*Pixel coordinate grounding data*:
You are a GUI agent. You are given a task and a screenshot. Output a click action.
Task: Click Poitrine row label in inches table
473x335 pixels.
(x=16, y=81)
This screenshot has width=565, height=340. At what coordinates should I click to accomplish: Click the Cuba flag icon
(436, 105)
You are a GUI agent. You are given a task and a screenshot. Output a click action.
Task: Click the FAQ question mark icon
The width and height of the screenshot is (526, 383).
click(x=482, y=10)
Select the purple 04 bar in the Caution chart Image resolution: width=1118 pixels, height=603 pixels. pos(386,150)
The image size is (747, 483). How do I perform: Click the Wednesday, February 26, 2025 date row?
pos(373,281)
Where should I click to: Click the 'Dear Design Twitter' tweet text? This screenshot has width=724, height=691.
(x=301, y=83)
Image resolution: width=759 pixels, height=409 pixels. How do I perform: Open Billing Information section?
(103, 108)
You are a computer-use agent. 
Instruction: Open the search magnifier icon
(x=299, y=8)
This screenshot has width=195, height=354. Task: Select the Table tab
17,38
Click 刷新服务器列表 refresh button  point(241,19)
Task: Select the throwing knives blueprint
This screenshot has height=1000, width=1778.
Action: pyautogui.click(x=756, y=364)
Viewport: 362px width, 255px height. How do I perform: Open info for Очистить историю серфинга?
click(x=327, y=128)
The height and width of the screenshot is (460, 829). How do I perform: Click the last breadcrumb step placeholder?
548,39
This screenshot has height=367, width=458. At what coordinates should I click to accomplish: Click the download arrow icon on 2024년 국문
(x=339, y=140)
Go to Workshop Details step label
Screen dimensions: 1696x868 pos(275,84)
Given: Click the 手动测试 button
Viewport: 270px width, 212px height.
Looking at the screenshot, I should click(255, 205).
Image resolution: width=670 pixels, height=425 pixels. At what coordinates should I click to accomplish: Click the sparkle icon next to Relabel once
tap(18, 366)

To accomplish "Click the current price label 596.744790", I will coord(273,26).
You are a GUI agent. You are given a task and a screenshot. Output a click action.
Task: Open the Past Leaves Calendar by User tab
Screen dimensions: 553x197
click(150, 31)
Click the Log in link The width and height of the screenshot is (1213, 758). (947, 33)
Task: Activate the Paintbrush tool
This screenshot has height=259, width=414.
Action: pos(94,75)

*HOW TO COMPLETE THIS TASK*:
Your output should be the lines from the one with "Viewport: 270px width, 212px height." through the last line of the entries above, copied exactly and nothing more.

*ANSWER SPACE*:
Viewport: 270px width, 212px height.
Looking at the screenshot, I should click(255, 205).
Image resolution: width=670 pixels, height=425 pixels. At what coordinates should I click to accomplish: Click the sparkle icon next to Relabel once
tap(18, 366)

To accomplish "Click the current price label 596.744790", I will coord(273,26).
You are a GUI agent. You are given a task and a screenshot. Output a click action.
Task: Open the Past Leaves Calendar by User tab
Screen dimensions: 553x197
click(150, 31)
Click the Log in link The width and height of the screenshot is (1213, 758). (947, 33)
Task: Activate the Paintbrush tool
This screenshot has height=259, width=414.
Action: pos(94,75)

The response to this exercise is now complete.